The central bank sees continued inflow of foreign direct investments (FDI) into the Philippines in 2017 as the country remains an attractive destination for investors given its young population, vibrant industry sectors and solid macroeconomic fundamentals.

FDI inflow “is going to continue, given the [country’s] sustained economic growth, which is broad-based.
Manufacturing, for instance, is picking up again in addition to the usual sources of growth, like services—this will continue to be an attraction,” Bangko Sentral ng Pilipinas (BSP) Governor Amando Tetangco Jr. said.
Tetangco did not give a forecast figure for FDI this year.

“There is a huge market that can be tapped here in the Philippines. Remember we have an average age of 23.9 years or so, one of the youngest in the region, and foreign investors are taking a closer look at what are the opportunities here, given that we have a growing economy, young and economically active population, and sustained macro-economic conditions,” Tetangco said.

The Philippines received a net FDI inflow of $7.93 billion in 2016, up 40.7 percent from $5.63 billion in 2015 and surpassing the $6.7 billion projection made for last year by the BSP by 18.4 percent.

BSP Deputy Governor Diwa Guinigundo said last year’s data highlights an important core factor—“that foreign direct investors are taking a more sanguine, a more confident attitude toward the Philippines.”

“So their decision to invest in the Philippines – not portfolio [or hot money], but direct investments, means that they have studied the macroeconomy, the fundamentals.
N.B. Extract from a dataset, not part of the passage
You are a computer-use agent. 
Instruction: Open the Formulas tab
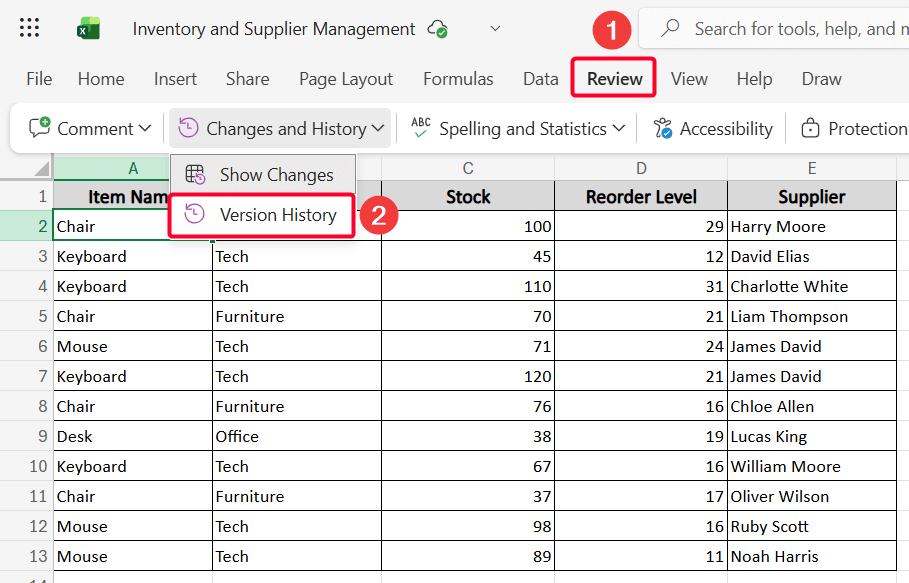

And they have made the decision that it is worth investing in the Philippines…. so they are more serious investors,” he added.
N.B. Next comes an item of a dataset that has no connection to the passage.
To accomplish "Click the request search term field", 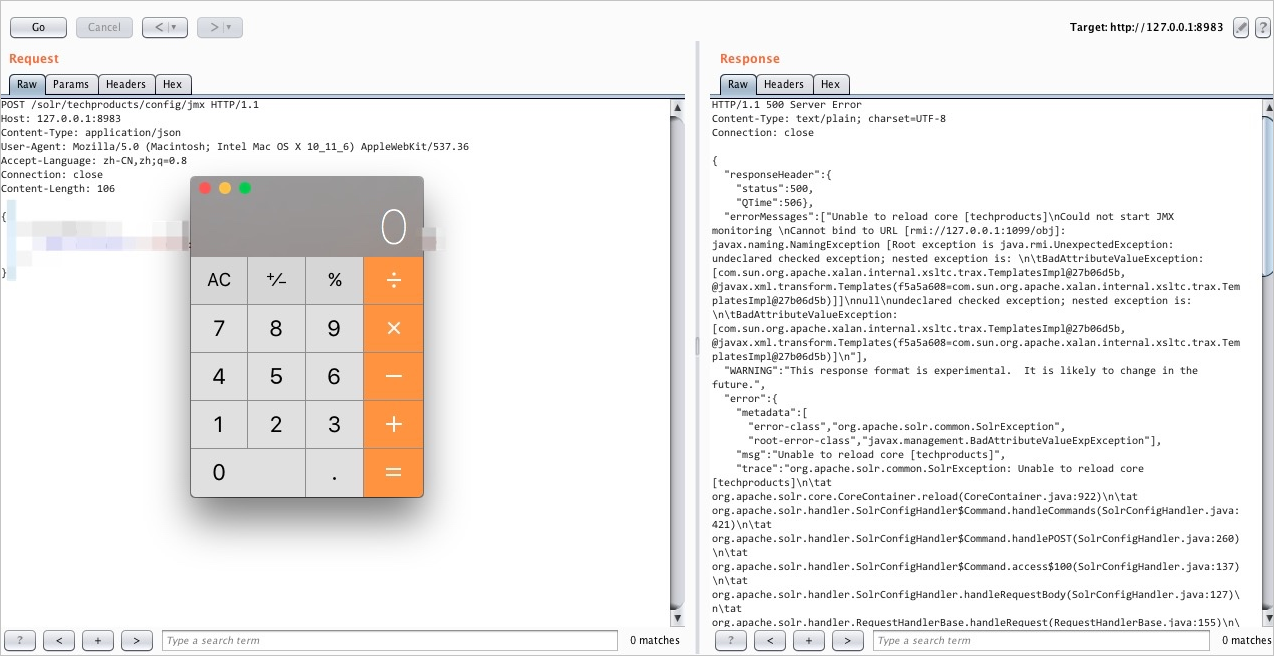I will click(388, 641).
Guinigundo echoed Tetangco’s optimism that the Philippines will continue to see higher FDI for 2017.

“We have not seen any evidence that the Trump administration has restricted business from coming into emerging markets, including the Philippines,” he said. “I don’t think that FDI will be affected, even BPOs [business process outsourcing].”

Last week when the BSP released the 2016 data on foreign direct investment, the Board of Investments (BoI) said business activity in the country reflected sound macroeconomic fundamentals and the optimism and confidence of local international investors.

The foreign investment level in the second semester of last year was almost double than that of the first semester, “clearly indicating the growing foreign investors’ confidence in the country’s sound economic policies, and attractive business environment,” Trade Secretary and BoI Chairman Ramon Lopez said.